Artikel 10 In de aanvraag moet worden vermeld : (a) de autoriteit van wie het overgezonden stuk uitgaat;(b) de aard van het stuk;(c) de naam en de hoedanigheid van partijen;(d) de naam en het adres van de geadresseerde. Artikel 11 (1) De aangezochte autoriteit beperkt zich tot de overhandiging van het stuk aan de geadresseerde, tenzij de verzoekende partij het verlangen uitdrukt dat het stuk wordt betekend door een ministerieel ambtenaar of met inachtneming van een bijzondere vorm, mits zij niet strijdig is met de Wetgeving van de aangezochte Staat.(2) Als bewijs van de overhandiging geldt een door de geadresseerde gedagtekend en ondertekend ontvangstbewijs of een verklaring van de aangezochte autoriteit waarin zijn vermeld : het feit, de vorm en de datum van de overhandiging, alsmede de identiteit van de personen aan wie het stuk werd overhandigd.Die documenten worden onmiddellijk aan de verzoekende autoriteit toegezonden. (3) Indien de geadresseerde weigert het stuk in ontvangst te nemen of indien de overhandiging niet heeft plaatsgehad om een andere reden, zendt de aangezochte autoriteit zonder verwijl het stuk terug aan de verzoekende autoriteit, onder vermelding van de reden waarom de overhandiging niet werd gedaan.(4) De aangezochte Staat kan het verzoek om overhandiging of betekening van het stuk niet afwijzen dan in het geval waarin hij oordeelt dat de uitvoering ervan strijdig is met de openbare orde.
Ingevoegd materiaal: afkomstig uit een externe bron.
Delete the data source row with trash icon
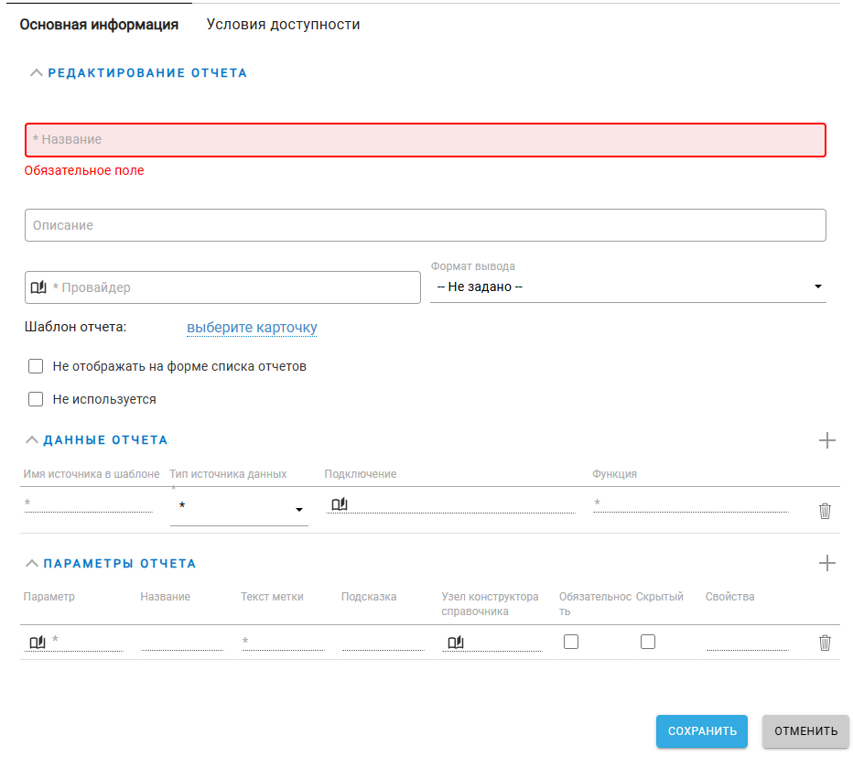Image resolution: width=853 pixels, height=757 pixels. 825,511
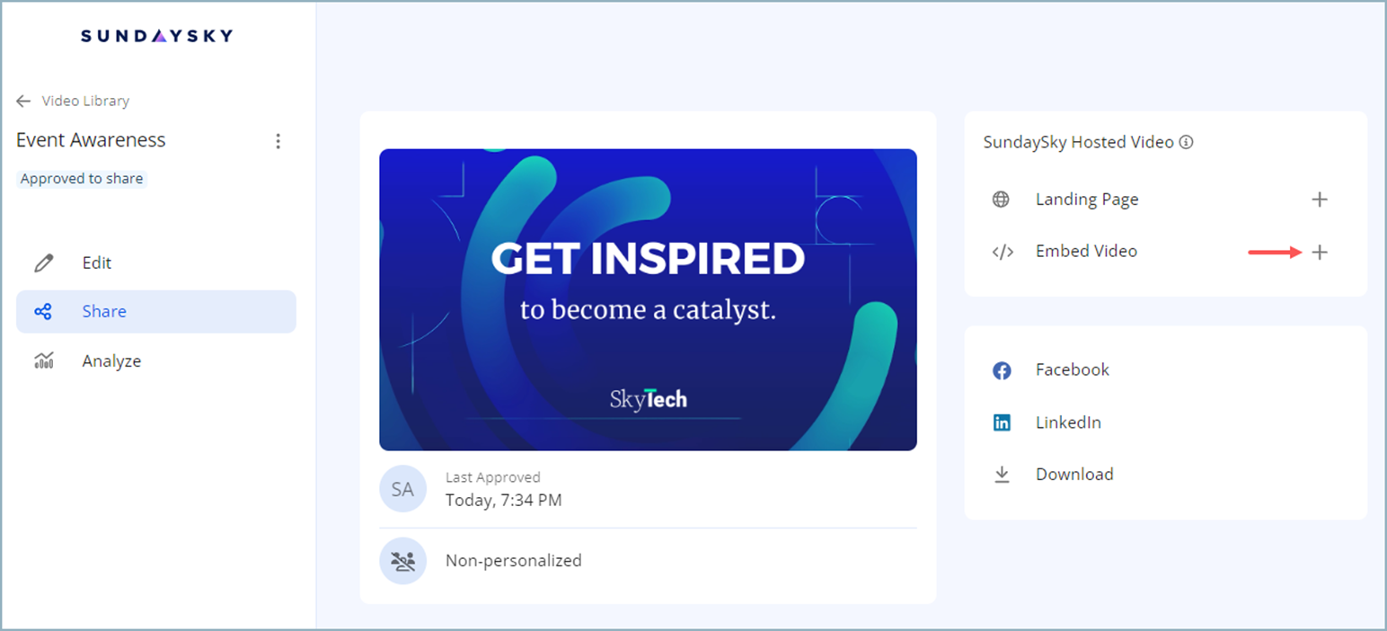The width and height of the screenshot is (1387, 631).
Task: Open the Video Library link
Action: click(x=85, y=102)
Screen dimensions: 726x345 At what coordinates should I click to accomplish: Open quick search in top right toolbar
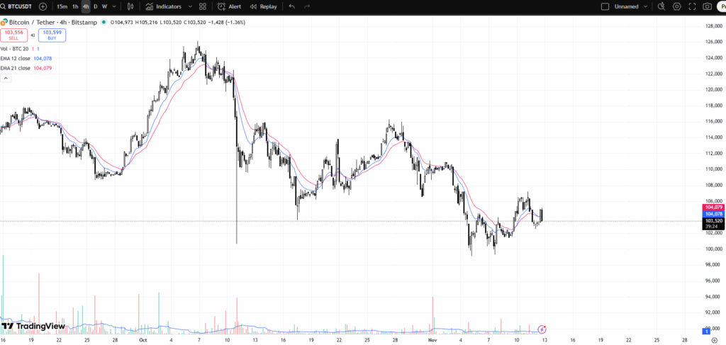point(661,6)
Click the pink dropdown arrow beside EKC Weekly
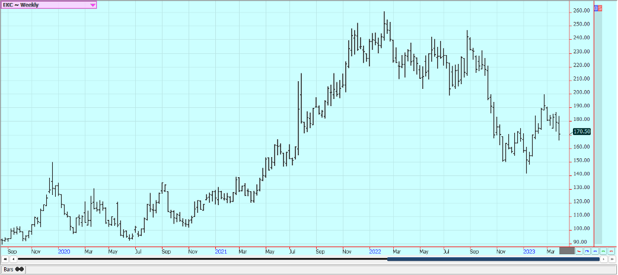The width and height of the screenshot is (618, 275). pos(93,5)
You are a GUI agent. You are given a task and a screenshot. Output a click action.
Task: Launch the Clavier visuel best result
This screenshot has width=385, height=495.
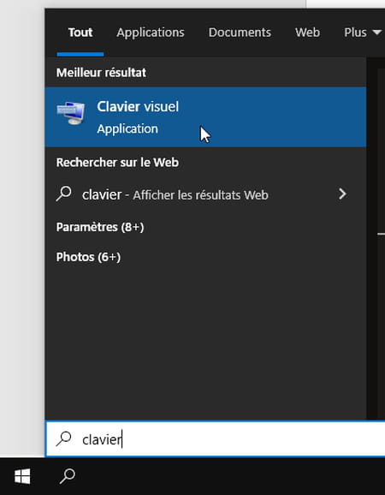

Artikel 12 De overhandiging van gerechtelijke en buitengerechtelijke stukken geeft geen aanleiding tot terugbetaling van kosten, behalve die veroorzaakt door het aanzoeken van een ministerieel ambtenaar of door de inachtneming van een bepaalde vorm.

TITEL III. - Ambtelijke opdrachten Artikel 13 De ambtelijke opdrachten in burgerlijke zaken en in handelszaken worden overgezonden, hetzij langs diplomatieke weg, hetzij rechtstreeks tussen Ministeries van Justitie.
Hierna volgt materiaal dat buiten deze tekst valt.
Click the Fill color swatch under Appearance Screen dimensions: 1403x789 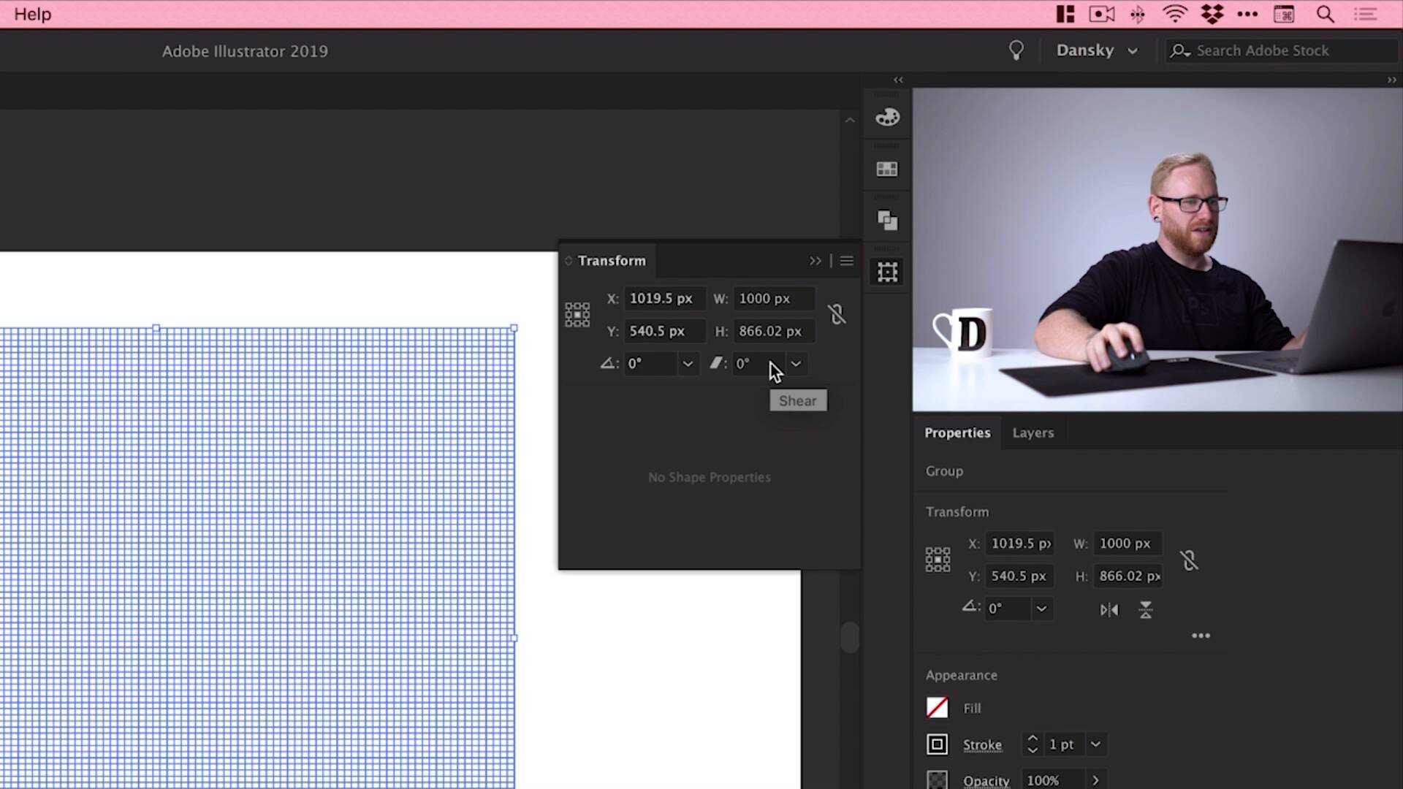937,707
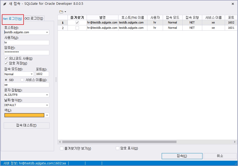Click the SQLGate feather icon in title bar
238x166 pixels.
pos(5,4)
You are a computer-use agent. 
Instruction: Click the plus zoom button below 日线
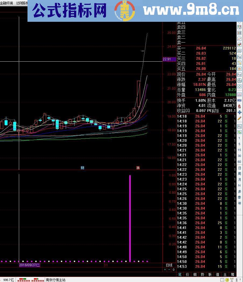coord(165,269)
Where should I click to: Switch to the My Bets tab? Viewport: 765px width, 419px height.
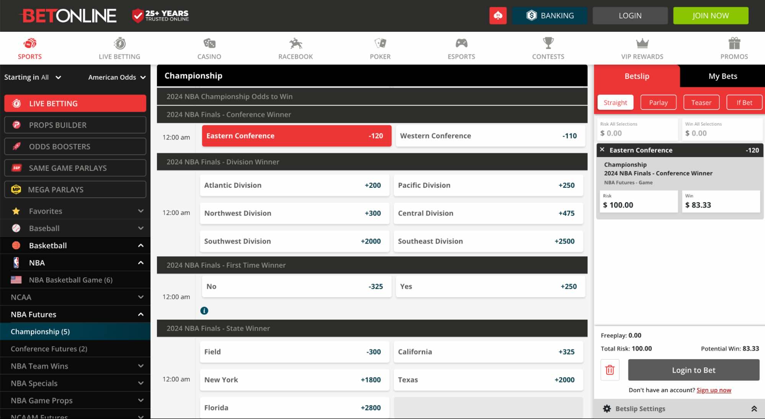pos(722,76)
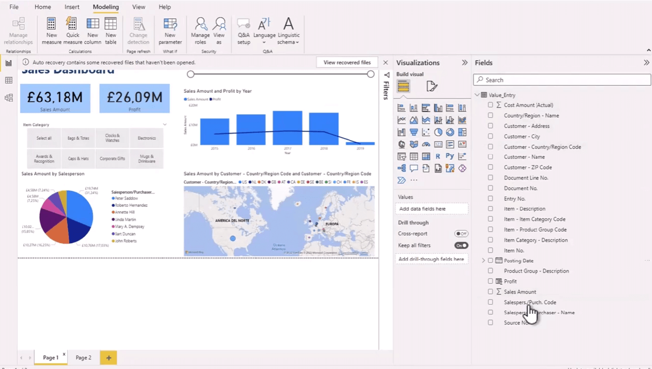
Task: Check the Sales Amount field checkbox
Action: 490,292
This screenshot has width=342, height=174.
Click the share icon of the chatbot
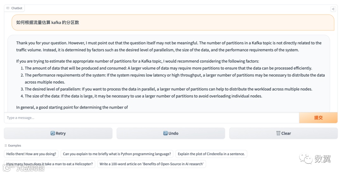tap(333, 9)
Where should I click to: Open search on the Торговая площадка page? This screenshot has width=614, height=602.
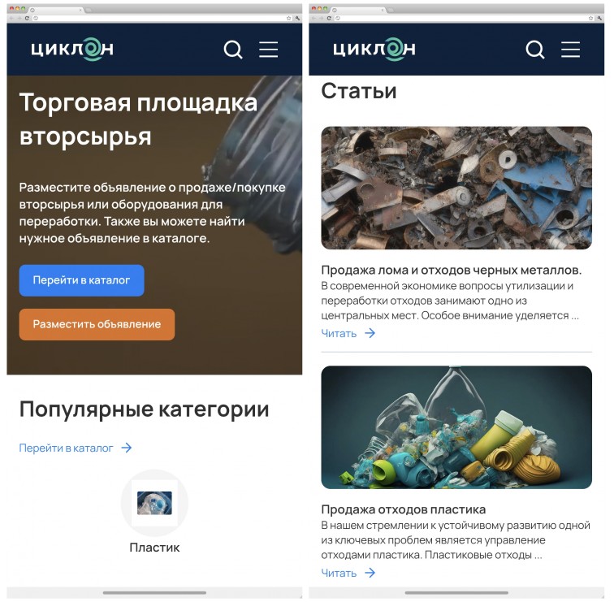pyautogui.click(x=233, y=50)
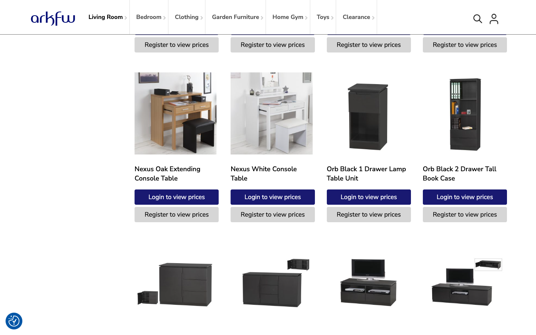Open the user account icon

coord(494,19)
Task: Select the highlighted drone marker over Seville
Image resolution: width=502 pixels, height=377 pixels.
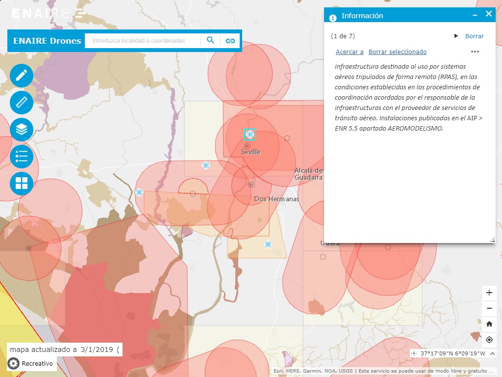Action: click(x=250, y=134)
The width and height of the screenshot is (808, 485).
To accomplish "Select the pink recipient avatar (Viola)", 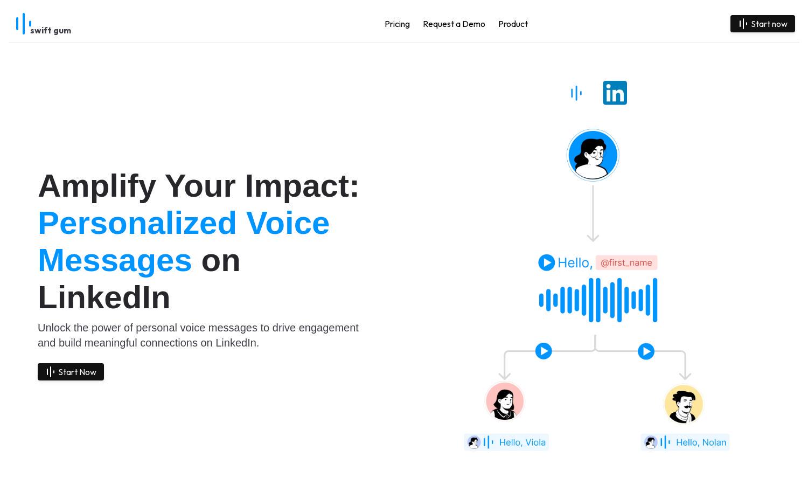I will 505,401.
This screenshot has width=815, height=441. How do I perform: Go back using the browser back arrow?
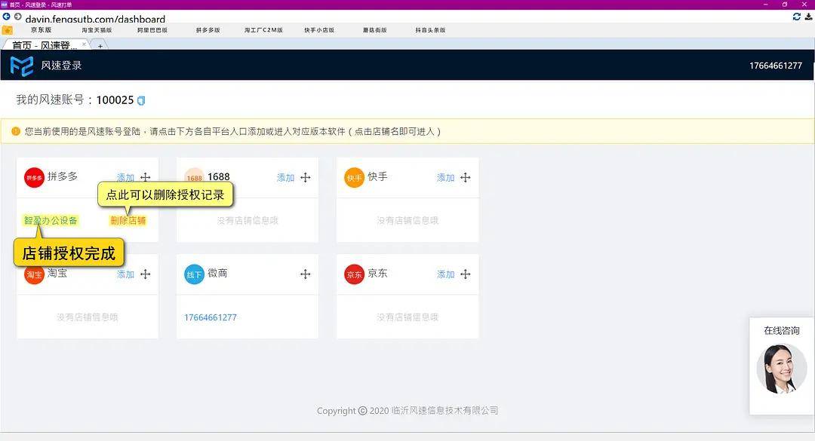point(7,17)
Artikel 14 (1) De gerechtelijke autoriteit aan wie de ambtelijke opdracht is gericht, is verplicht die uit te voeren en daarbij dezelfde dwangmiddelen te bezigen als voor de uitvoering van een opdracht van de autoriteiten van zijn land of van een daartoe door een belanghebbende partij gedaan verzoek.(2) De verzoekende autoriteit wordt op haar verlangen verwittigd van de dag en de plaats waar de gevraagde handeling zal worden verricht, opdat de belanghebbende partij in staat is daarbij tegenwoordig te zijn of zich te doen vertegenwoordigen.(3) De uitvoering van een ambtelijke opdracht kan slechts geweigerd worden : (a) indien de authenticiteit van het stuk niet vaststaat;(b) indien in de aangezochte Staat het uitvoeren van de ambtelijke opdracht niet behoort tot de bevoegdheden van de rechterlijke macht;(c) indien de aangezochte Staat oordeelt dat zij van die aard is dat zij afbreuk doet aan de openbare orde. Artikel 15 In geval van onbevoegdheid van de aangezochte autoriteit wordt de ambtelijke opdracht ambtshalve overgedragen aan de rechterlijke autoriteit van dezelfde Staat, die overeenkomstig de bepalingen van diens wetgeving bevoegd is.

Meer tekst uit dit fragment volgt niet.